As to appellant’s second proposition of law, assuming that there was error in this aspect of the case, such error certainly would not have been prejudicial considering that the bank’s records resolved most of the conflicting evidence in appellee’s favor, along with the fact that the trial court, as the trier of fact, determined appellant’s credibility.

Hence, appellant’s second proposition of law is not well-taken.

*225Concerning appellee’s second cross-proposition of law, the trial court made a factual determination that appellant did not contribute to the funds involved. Further, the record supports the contention that the sources of the funds in the accounts were originally held in the names of Louis Gillota and/or Daisy Gillota. Therefore, when appellant withdrew the funds, he held them in a fiduciary capacity for his brother Louis. Consequently, appellant had a fiduciary duty to deliver the funds to the estate.

Although the appellate court held that this fiduciary duty existed, it disregarded the trial court’s factual finding and held that appellant contributed forty percent of the funds. If the appellate court had not substituted its judgment for that of the trial court, as the trier of fact, it would have correctly held that, under Thompson, the trial court should still properly award the entire amount to the estate within the facts of this case. This is so, notwithstanding the fact that Thompson, which shifted the burden of proof to appellant, was not decided until after the hearing before the trial court. Accordingly, appellee’s second cross-proposition of law is well-taken.

As to appellee’s third cross-proposition of law, the amount that appellant withdrew on May 8, 1978, $300,893.09, is certain and it is clear he invested the funds for his own benefit. Since the trial court correctly awarded the funds, the estate is entitled to the entire sum, plus a reasonable amount of interest from May 8, 1978. Thus, appellee’s third cross-proposition of law is well-taken.

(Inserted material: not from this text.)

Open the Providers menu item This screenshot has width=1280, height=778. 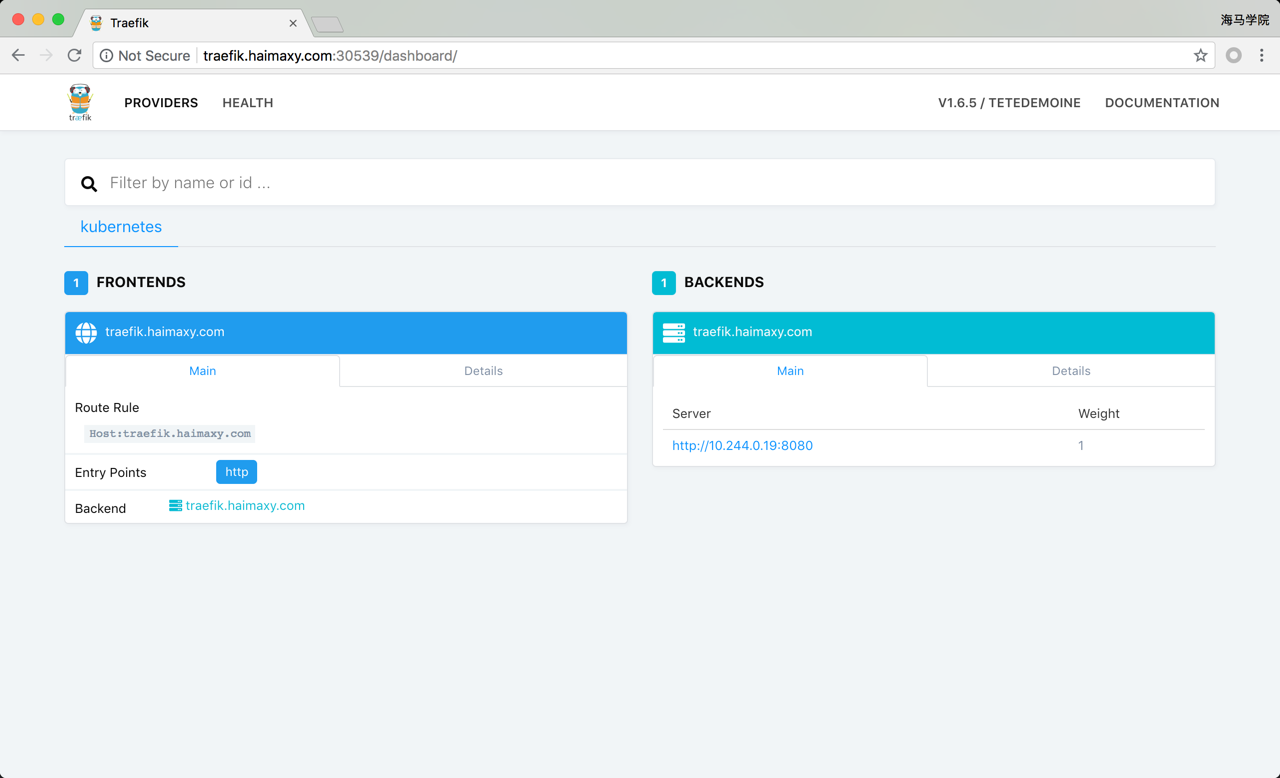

For the foregoing reasons, the judgment of the court of appeals is reversed, the trial court’s judgment is reinstated, and appellee is awarded reasonable interest thereon from May 8, 1978.

Judgment accordingly.

W. Brown, Sweeney and Brogan, JJ., concur. Locher, Holmes and C. Brown, JJ., dissent. Reilly, J., of the Tenth Appellate District, sitting for Celebrezze, C.J. Brogan, J., of the Second Appellate District, sitting for J. P. Celebrezze, J.





Dissenting Opinion

Holmes, J.,

dissenting. The holding in In re Estate of Thompson (1981), 66 Ohio St. 2d 433 [20 O.O.3d 371], stands for the proposition that during the lifetime of the parties who have established a joint and survivorship account, such account belongs to the parties in the proportion each put into it, unless there can be shown a different intent. Thompson, decided after the trial of this matter, shifted the burden upon the survivor to prove by clear and convincing evidence the intent of the parties as to the ownership of such funds.

The appellant here argues that he proceeded at trial to present his evidence based only upon the law that prevailed prior to Thompson, and did *226not go forward on the basis of having the burden to present evidence of the proportionate contributions of each, or the burden of showing the intent of the parties. The trial court concluded that the evidence supported a finding that Louis Gillota had placed the sums into the account.

I am in agreement with the majority that the court of appeals erred in determining the percentage of the account which was owned by each of the parties, but disagree as to the question of remand. I am in agreement with the majority that a remand may well be futile insofar as proof of thte source of the funds; however, it does not necessarily follow that it would be futile to remand such matter in order to provide the appellant the opportunity to meet the burden of proving that there might have been a different intent of the parties than appeared from the facts pertaining to the contributions to this fund.

Therefore, I would remand this case to the trial court for further proceedings.

Locher and C. Brown, JJ., concur in the foregoing dissenting opinion.